━━━━━ Data for review ━━━━━

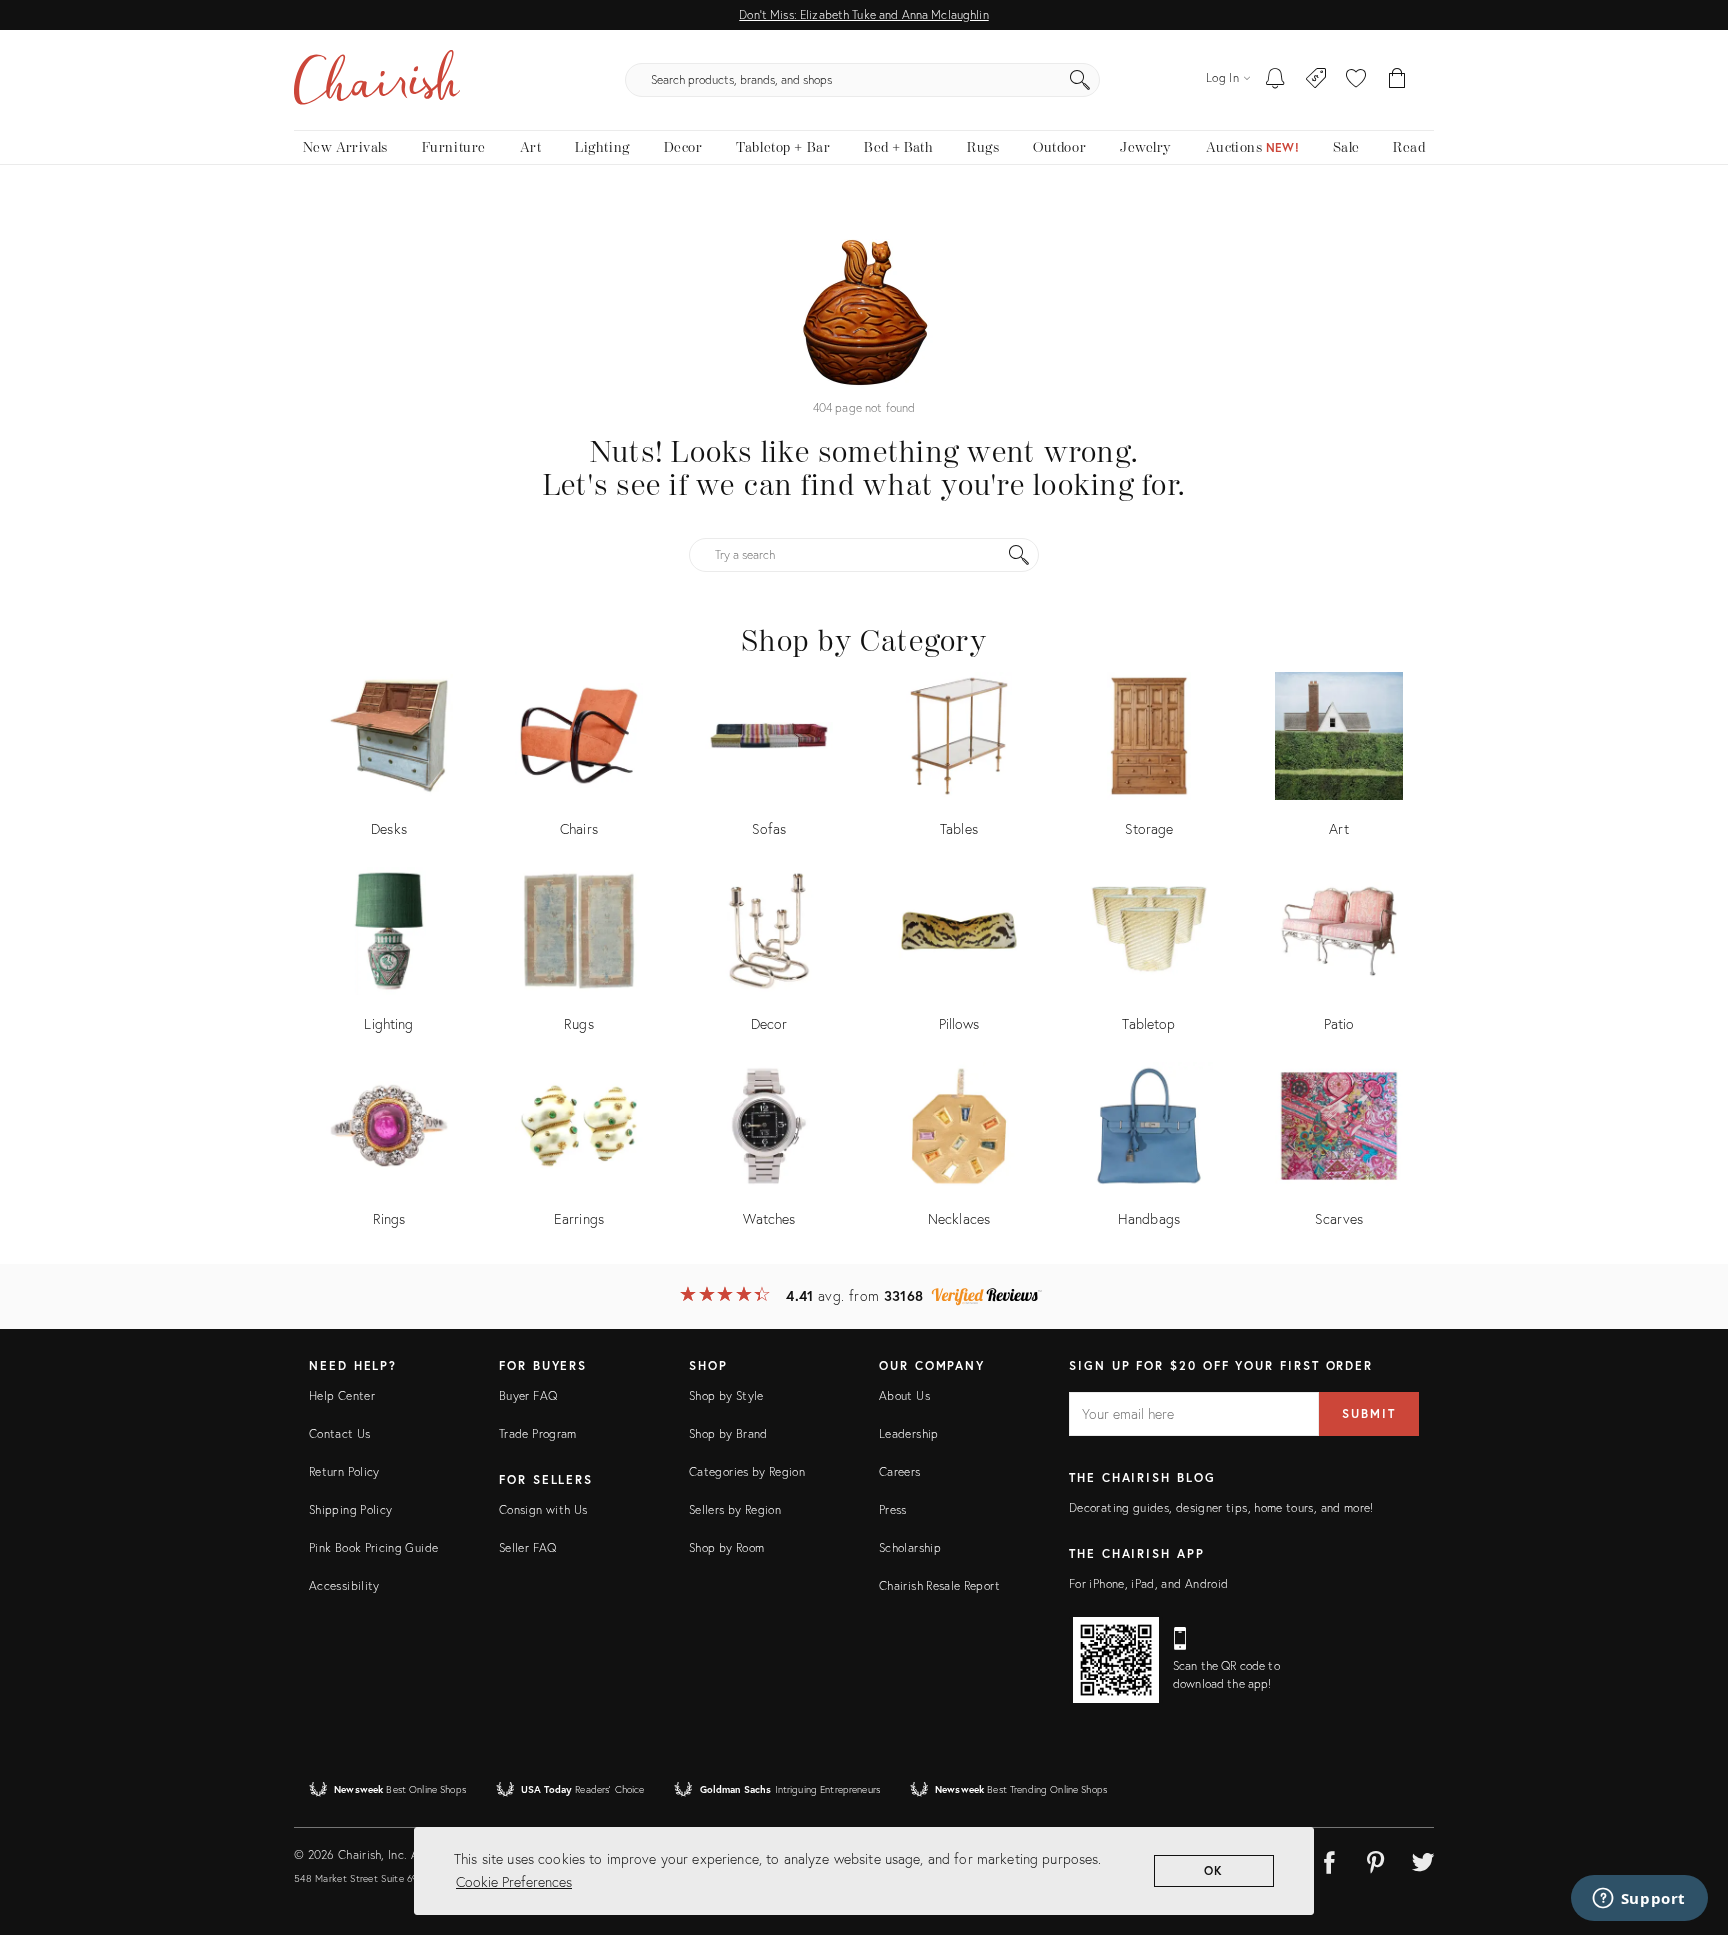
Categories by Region (747, 1471)
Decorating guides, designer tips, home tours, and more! (1221, 1507)
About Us (904, 1395)
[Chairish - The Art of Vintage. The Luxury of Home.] (377, 80)
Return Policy (344, 1471)
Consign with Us (543, 1509)
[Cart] (1397, 80)
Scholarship (910, 1547)
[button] (1356, 80)
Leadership (909, 1433)
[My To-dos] (1275, 80)
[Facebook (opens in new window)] (1329, 1859)
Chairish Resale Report (939, 1585)
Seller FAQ (528, 1547)
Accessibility (344, 1585)
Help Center (342, 1395)
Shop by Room (726, 1547)
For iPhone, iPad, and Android (1148, 1583)
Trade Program (538, 1433)
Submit (1369, 1413)
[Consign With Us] (1316, 80)
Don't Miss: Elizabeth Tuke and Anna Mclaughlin (863, 14)
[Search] (1080, 80)
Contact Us (340, 1433)
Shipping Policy (350, 1509)
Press (893, 1509)
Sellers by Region (735, 1509)
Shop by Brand (728, 1433)
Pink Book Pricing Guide (373, 1547)
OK (1214, 1870)
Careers (900, 1471)
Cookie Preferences (514, 1881)
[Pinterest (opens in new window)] (1376, 1859)
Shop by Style (726, 1395)
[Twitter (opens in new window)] (1423, 1859)
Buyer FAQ (528, 1395)
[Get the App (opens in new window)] (1116, 1660)
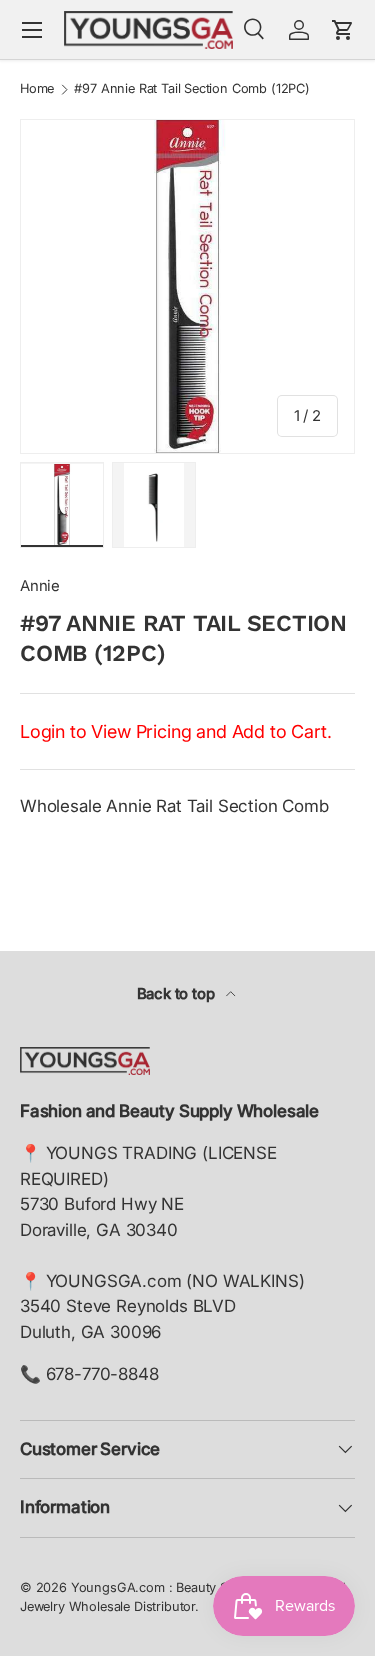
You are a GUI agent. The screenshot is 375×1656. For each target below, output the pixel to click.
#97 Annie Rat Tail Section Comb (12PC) (192, 89)
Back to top (178, 994)
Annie (40, 586)
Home (37, 89)
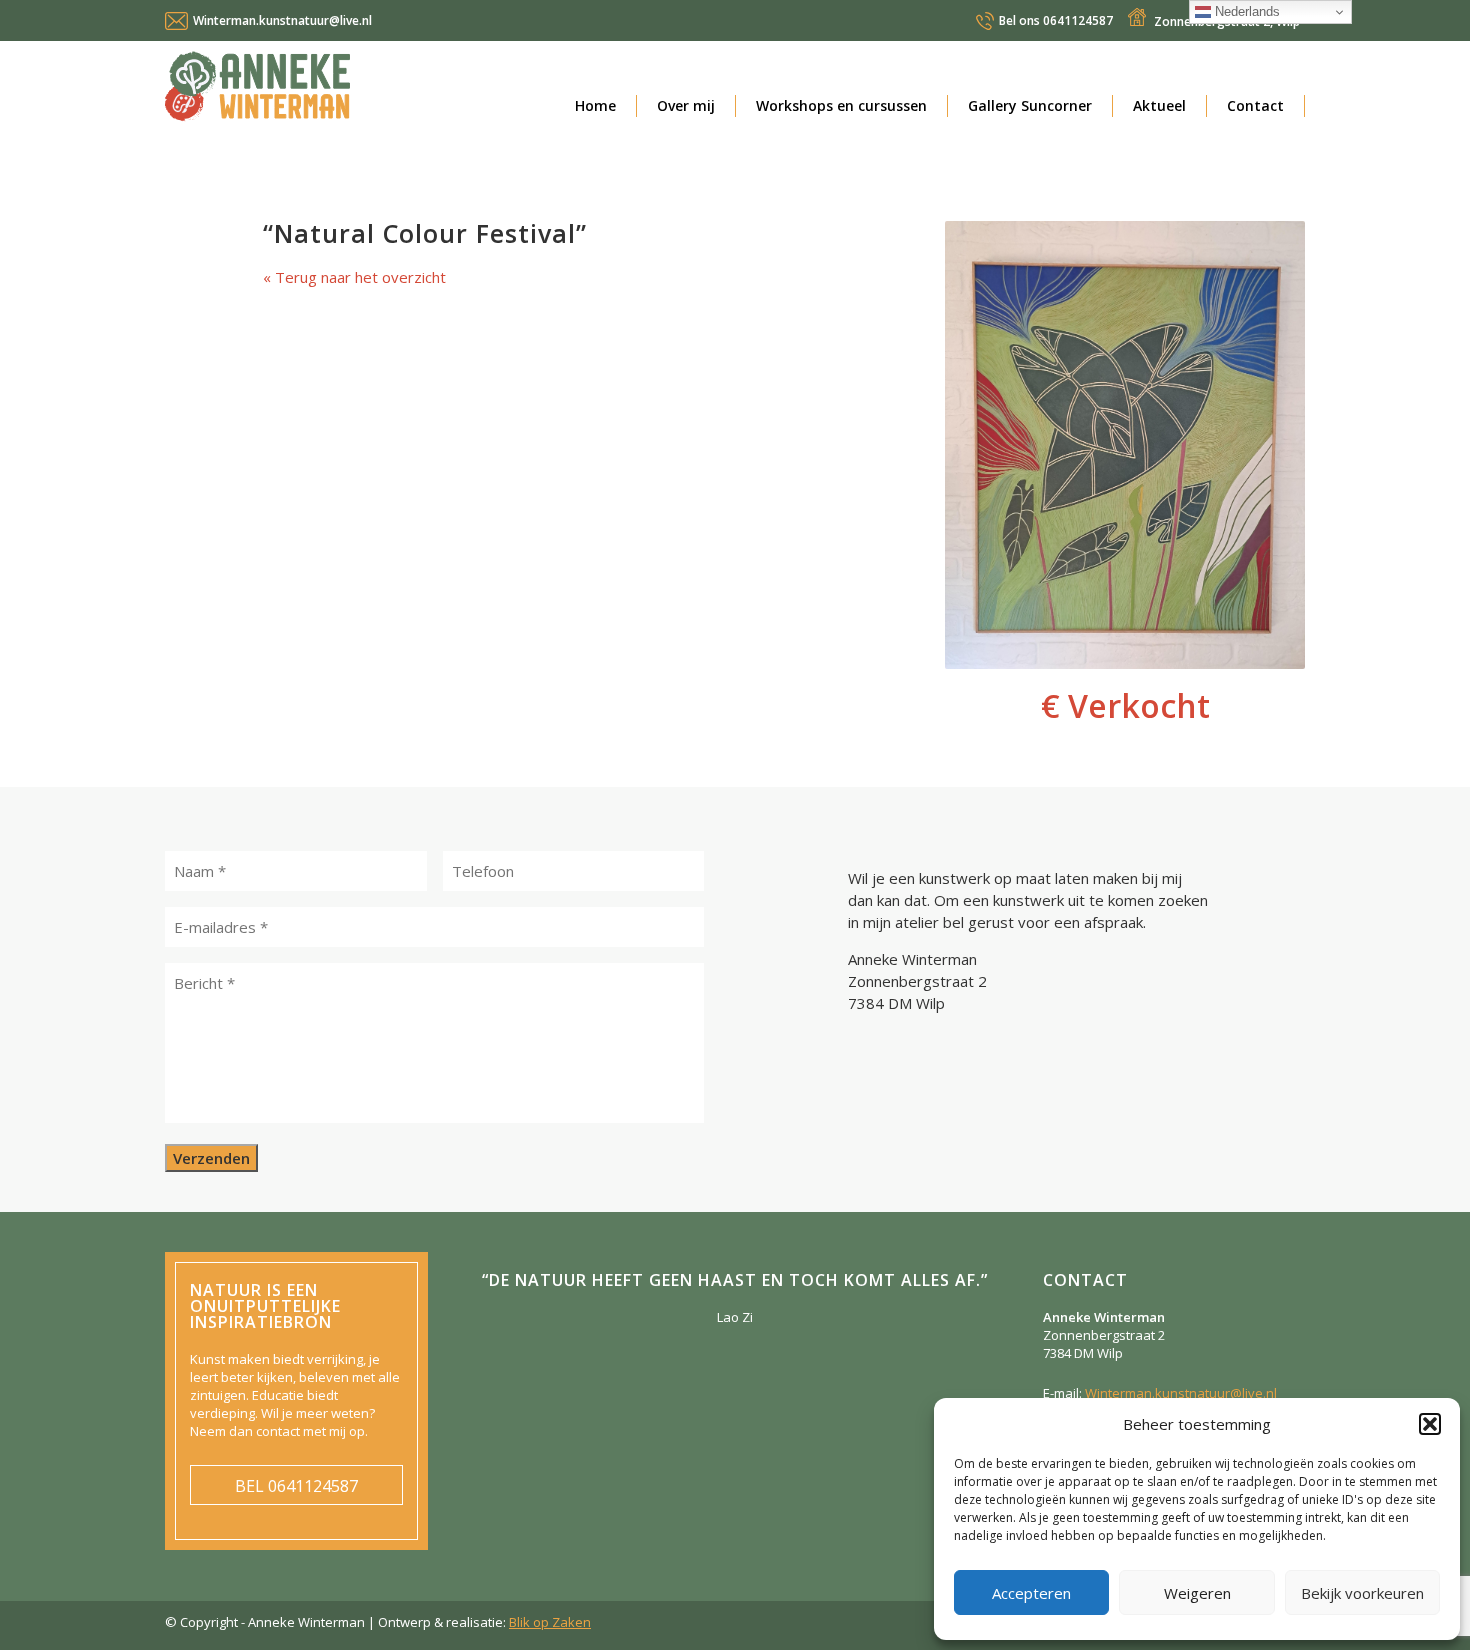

━━━━━

Exercise description => The lines to return run from the line containing "[Twitter (opens in new window)] (1423, 1859)" through the last line of the records. Give them exactly, omitting pictures.

Answer box =>
[Twitter (opens in new window)] (1423, 1859)
Buyer FAQ (528, 1395)
[Get the App (opens in new window)] (1116, 1660)
You are a GUI agent. The screenshot is 375×1656. For each target below, output the pixel to click.
#97 Annie Rat Tail Section Comb (12PC) (192, 89)
Back to top (178, 994)
Annie (40, 586)
Home (37, 89)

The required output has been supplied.